In terms of C&D recycling operations, extensive research and development has resulted in some of the highest recycling percentages in the industry.
Gusmano says General Kinematics is a trusted vendor, providing effective vibratory processing solutions. He notes that the company is looking forward to the use of the first GK SXS Screen, which is expected to be in operation this fall and can handle multiple waste streams, including C&D and MSW.
The Deerfield Beach single-stream recycling facility features processing lines and screens from Sherbrooke, an automatic bag opener, five Eagle Vizion optical sorters and two Sierra two-ram balers.
Another new market area for SWS has been metal recycling. In the fall of 2013 Gusmano made the decision to enter the metal shredding and processing market, with the purchase of a turnkey Wendt Corp. shredder and nonferrous system. Gusmano’s decision to add the shredder was based on the goal of eliminating one step in selling the company’s end products.
The company was receiving more than 2,200 tons of metals per month from its combined C&D operations, and Gusmano knew the shredder made sense.
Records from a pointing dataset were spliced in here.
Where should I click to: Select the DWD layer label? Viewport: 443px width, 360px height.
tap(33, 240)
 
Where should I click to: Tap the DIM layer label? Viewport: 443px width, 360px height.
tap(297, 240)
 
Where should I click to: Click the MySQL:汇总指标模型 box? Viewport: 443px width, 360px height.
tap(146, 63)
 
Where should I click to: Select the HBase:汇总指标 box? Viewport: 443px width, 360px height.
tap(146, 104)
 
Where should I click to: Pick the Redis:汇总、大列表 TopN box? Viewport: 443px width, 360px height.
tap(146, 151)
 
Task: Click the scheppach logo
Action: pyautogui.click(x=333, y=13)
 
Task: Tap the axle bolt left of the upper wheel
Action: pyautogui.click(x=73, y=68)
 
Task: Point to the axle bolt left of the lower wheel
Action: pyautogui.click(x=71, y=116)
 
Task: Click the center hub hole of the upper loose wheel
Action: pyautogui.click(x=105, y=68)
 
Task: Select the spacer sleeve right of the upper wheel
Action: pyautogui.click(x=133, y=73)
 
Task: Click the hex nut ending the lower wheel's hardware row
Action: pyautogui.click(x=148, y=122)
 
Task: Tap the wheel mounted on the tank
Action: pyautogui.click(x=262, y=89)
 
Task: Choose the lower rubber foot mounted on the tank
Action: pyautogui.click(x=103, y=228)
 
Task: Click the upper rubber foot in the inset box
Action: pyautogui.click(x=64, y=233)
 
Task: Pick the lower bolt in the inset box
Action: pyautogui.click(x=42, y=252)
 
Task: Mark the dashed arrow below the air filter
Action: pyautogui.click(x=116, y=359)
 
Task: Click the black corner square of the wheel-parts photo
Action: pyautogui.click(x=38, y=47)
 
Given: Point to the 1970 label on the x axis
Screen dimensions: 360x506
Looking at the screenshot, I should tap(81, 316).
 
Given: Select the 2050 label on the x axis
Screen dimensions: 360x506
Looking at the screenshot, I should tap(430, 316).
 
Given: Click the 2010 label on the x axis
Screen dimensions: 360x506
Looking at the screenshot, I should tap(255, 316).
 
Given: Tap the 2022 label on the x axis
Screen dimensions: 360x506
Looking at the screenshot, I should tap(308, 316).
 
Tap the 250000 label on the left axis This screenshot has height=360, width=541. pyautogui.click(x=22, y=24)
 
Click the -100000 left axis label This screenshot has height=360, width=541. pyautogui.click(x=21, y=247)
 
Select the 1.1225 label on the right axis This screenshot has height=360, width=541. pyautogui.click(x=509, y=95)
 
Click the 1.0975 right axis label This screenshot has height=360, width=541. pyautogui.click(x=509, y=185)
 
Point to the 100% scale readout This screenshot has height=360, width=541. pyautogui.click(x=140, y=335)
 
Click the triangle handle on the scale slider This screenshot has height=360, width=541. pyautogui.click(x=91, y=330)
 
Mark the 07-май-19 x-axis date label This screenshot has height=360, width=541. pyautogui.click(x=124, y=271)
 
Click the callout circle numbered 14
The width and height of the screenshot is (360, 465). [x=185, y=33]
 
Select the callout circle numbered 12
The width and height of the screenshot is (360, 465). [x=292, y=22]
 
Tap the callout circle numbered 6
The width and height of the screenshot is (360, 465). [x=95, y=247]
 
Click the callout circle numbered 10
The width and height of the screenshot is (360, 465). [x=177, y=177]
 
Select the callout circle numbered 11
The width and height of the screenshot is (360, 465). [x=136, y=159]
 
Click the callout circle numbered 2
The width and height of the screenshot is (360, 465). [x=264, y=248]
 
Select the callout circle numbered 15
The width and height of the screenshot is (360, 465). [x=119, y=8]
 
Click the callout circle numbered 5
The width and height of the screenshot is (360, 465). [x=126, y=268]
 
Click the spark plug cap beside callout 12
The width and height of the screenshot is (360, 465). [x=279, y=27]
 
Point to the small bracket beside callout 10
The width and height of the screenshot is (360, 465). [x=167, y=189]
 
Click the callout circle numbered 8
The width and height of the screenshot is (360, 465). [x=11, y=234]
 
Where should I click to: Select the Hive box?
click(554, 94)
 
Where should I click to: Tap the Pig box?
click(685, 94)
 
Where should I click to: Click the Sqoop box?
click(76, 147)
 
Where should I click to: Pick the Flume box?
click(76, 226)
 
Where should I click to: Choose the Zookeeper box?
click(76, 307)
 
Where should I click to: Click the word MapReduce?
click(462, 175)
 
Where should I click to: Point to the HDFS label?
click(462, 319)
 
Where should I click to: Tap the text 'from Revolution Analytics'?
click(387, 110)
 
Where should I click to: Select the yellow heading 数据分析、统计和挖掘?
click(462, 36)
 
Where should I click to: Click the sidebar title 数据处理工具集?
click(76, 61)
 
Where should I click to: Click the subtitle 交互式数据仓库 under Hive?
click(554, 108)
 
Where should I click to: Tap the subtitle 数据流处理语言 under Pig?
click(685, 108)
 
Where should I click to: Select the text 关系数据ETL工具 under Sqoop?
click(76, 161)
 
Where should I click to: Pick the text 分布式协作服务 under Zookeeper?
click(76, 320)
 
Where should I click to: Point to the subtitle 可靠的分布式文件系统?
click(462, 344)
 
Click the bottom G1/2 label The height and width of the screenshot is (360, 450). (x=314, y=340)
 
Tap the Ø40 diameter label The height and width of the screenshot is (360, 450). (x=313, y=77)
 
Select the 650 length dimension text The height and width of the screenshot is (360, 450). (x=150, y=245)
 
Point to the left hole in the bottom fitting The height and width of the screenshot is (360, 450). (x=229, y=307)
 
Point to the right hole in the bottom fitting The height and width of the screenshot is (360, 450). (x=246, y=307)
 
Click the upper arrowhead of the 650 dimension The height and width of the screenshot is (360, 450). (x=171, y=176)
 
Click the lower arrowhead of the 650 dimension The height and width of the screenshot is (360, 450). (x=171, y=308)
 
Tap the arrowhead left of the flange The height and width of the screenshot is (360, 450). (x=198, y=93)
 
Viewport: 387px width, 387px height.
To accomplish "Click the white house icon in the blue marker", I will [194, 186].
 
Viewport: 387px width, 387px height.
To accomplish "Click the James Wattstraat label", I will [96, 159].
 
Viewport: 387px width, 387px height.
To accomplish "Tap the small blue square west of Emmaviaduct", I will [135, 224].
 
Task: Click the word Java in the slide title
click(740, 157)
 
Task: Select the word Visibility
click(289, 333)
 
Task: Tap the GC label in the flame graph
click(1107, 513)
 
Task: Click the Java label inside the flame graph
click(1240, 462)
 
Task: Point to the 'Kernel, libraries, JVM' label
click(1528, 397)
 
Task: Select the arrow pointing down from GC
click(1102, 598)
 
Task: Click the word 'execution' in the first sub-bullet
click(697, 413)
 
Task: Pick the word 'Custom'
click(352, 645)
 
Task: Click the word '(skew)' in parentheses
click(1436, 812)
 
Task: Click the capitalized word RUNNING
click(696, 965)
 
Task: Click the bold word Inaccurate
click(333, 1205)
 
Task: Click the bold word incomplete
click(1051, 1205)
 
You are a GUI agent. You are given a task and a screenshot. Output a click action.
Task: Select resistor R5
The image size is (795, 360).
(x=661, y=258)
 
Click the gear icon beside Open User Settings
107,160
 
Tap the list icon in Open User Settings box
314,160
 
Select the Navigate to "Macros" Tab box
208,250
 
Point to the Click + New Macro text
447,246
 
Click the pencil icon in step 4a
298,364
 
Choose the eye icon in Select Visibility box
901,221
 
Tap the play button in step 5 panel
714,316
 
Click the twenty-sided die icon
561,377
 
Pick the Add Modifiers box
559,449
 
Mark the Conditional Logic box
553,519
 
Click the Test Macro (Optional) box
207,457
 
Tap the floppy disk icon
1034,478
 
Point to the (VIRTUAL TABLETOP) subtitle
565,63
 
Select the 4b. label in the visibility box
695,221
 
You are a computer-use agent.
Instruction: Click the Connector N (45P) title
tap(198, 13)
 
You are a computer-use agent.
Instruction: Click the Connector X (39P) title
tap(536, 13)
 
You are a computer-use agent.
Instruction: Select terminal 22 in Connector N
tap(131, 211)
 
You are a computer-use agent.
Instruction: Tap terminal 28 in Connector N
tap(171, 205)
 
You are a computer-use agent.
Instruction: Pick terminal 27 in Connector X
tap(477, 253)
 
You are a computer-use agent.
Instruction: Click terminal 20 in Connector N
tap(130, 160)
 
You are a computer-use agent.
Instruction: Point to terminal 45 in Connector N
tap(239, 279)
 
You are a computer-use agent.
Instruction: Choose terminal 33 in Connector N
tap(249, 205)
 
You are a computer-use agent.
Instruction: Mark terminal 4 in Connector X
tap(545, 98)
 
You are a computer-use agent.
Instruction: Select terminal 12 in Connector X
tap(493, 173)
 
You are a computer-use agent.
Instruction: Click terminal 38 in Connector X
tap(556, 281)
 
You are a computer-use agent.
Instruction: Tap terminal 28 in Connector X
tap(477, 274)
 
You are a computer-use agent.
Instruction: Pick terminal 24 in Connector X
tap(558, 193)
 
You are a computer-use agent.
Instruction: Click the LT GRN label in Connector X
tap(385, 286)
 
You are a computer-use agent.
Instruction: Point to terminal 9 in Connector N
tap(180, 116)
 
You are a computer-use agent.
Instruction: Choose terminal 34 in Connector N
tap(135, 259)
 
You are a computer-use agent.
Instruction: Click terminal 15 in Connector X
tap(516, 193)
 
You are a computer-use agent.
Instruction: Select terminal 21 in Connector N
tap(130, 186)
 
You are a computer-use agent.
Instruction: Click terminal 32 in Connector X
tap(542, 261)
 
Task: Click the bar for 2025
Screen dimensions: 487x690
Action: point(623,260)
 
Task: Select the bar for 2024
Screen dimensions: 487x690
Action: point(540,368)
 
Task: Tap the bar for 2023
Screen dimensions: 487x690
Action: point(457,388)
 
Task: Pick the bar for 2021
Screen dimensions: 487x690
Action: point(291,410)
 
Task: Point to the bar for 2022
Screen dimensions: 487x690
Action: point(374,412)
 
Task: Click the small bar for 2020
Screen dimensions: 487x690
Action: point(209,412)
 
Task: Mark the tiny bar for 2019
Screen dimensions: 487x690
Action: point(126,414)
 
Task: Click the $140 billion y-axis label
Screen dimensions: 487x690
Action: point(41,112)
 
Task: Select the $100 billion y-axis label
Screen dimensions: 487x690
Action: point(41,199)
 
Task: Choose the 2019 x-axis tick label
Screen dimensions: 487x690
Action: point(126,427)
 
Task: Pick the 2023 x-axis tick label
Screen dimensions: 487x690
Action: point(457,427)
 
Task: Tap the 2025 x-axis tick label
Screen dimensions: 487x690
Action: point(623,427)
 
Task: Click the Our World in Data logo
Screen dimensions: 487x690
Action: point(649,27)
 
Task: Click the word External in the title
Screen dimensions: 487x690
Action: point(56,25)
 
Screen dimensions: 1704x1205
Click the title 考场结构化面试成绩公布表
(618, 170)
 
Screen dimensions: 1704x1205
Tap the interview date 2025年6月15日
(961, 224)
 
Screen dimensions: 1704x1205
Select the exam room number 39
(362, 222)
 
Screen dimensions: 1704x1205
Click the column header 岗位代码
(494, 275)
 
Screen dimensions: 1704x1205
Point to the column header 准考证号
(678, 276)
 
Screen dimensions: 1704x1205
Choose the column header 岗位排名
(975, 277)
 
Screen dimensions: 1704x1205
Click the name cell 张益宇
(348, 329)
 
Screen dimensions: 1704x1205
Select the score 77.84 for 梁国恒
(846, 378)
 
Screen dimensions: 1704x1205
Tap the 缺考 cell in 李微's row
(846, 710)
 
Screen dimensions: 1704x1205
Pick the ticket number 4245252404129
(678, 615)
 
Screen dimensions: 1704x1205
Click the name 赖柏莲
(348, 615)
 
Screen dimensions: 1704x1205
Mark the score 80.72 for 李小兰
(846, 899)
Rather than sell all the metals it received as a result of its C&D operations to another scrap metal recycling company for processing, Gusmano decided to shred and sort the material himself, adding value to the end product Sun could produce and also gaining the ability to sell this shred to consumers directly.
The shredder and downstream system was installed at Sun’s original facility in Pompano Beach, which was previously a C&D yard and processing operation and most recently a truck depot.
Around the same time, the company also continued to expand its collections sector, winning a five-year collection contract for roughly 47,000 residential homes and 30,000 commercial businesses in Palm Beach County. This was in addition to the company’s existing collections contracts for MSW, recycling and yard waste in a handful of other South Florida communities and numerous multifamily waste services throughout Broward, Miami Dade and Palm Beach counties.
Gusmano says strong markets for the company’s materials have been another driver of its business growth and success. “Our position as an integrated C&D collector, processor, manufacturer and marketer puts us at a distinct advantage,” Gusmano observes.
Gusmano is the first to acknowledge, that while it’s widely believed to be difficult to differentiate in the waste industry, that’s just what SWS has done.
“SWS has built a brand that represents an environmentally sound, high service, responsible and dependable operator focused on recycling and waste processing for zero waste,” he says. “Service to our customers is our No. 1 focus. We believe contributing to the communities where we work and live is extremely important and critical to being a good corporate partner.”